'''

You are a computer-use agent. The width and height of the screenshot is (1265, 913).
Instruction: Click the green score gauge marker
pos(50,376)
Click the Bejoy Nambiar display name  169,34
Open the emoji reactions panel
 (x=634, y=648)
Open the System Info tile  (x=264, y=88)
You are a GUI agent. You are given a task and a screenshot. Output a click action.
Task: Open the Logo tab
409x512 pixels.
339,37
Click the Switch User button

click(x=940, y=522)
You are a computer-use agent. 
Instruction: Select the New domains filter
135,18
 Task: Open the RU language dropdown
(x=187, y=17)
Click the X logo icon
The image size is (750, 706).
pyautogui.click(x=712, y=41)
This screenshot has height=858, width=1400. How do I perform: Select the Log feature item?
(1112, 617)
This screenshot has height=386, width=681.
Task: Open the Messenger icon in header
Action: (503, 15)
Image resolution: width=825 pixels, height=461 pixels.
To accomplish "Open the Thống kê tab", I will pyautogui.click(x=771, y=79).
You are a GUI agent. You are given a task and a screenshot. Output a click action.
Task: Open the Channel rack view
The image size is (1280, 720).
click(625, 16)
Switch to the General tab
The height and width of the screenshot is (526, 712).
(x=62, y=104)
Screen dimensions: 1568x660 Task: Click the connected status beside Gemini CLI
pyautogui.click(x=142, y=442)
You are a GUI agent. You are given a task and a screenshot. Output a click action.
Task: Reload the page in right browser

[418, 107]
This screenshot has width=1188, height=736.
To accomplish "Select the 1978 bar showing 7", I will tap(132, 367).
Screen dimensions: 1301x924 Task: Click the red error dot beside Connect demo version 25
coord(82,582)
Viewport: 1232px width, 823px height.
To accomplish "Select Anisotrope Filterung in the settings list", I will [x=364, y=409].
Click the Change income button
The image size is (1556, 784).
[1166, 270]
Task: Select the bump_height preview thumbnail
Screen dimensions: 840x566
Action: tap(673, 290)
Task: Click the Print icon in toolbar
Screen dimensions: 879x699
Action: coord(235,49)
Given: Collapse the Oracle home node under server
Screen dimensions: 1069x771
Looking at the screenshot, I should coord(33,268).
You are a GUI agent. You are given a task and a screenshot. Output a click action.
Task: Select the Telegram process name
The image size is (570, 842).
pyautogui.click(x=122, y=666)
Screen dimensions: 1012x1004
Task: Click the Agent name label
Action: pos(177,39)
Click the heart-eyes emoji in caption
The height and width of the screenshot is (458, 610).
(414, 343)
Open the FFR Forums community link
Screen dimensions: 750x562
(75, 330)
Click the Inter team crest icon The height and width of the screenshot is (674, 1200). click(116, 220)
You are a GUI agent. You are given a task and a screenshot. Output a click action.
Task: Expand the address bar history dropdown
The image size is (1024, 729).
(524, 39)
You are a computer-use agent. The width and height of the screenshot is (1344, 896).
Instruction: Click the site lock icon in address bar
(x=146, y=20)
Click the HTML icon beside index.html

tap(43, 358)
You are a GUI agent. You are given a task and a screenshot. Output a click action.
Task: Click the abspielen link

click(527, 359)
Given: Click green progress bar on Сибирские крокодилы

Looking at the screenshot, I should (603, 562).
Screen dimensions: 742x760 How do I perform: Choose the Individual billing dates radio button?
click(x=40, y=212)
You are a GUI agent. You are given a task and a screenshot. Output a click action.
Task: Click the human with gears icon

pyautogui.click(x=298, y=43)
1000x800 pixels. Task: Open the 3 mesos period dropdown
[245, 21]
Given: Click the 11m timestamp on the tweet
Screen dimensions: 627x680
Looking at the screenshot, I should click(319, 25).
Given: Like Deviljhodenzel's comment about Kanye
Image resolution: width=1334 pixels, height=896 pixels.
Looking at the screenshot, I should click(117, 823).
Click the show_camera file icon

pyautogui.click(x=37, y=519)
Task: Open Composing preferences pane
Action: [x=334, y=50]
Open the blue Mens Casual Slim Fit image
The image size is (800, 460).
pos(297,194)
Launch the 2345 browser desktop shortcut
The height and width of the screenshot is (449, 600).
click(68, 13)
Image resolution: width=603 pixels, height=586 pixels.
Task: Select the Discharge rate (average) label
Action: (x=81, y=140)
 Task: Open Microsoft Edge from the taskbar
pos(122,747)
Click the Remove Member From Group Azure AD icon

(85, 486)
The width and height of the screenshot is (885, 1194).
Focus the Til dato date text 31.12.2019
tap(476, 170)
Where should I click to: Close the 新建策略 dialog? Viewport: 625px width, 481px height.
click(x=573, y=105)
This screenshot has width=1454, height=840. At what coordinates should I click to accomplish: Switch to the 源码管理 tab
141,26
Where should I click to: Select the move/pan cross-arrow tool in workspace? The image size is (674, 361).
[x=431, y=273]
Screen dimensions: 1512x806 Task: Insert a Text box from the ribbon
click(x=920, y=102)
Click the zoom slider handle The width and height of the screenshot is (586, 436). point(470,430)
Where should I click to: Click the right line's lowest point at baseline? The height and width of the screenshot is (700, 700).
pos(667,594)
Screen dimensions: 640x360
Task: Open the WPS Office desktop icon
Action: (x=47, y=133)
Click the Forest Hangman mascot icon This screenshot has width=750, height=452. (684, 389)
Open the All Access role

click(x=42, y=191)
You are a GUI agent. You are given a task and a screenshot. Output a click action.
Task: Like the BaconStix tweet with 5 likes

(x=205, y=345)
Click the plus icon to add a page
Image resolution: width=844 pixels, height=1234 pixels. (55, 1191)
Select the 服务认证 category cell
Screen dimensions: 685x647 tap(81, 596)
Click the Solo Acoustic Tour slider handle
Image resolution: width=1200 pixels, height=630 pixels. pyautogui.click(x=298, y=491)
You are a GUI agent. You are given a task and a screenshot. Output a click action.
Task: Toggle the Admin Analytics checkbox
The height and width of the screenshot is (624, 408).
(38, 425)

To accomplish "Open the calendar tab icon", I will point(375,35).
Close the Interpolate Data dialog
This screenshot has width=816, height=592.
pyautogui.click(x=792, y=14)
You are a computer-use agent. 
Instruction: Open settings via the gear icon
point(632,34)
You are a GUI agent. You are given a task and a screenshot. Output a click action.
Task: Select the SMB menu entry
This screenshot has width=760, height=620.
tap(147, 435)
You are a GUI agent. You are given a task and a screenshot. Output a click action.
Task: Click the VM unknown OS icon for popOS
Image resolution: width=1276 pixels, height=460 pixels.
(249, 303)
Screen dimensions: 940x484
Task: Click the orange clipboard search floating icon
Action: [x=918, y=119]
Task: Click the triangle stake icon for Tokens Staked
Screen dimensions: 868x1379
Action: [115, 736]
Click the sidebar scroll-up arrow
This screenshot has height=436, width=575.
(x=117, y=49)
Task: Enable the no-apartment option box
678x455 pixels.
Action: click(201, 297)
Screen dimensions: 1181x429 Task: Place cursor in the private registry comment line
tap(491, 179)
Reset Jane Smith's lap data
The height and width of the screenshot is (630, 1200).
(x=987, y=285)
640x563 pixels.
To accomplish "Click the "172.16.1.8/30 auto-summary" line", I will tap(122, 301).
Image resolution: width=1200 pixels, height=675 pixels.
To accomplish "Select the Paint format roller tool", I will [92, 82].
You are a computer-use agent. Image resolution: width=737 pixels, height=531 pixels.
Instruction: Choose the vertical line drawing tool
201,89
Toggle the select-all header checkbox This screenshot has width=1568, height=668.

'''

▸ About this exercise: Reproduce each line of the records in which "computer" appears.

▸ Task answer:
You are a computer-use agent. The width and height of the screenshot is (1265, 913).
You are a computer-use agent. 
You are a computer-use agent. The width and height of the screenshot is (1344, 896).
You are a computer-use agent. 
You are a computer-use agent. Image resolution: width=737 pixels, height=531 pixels.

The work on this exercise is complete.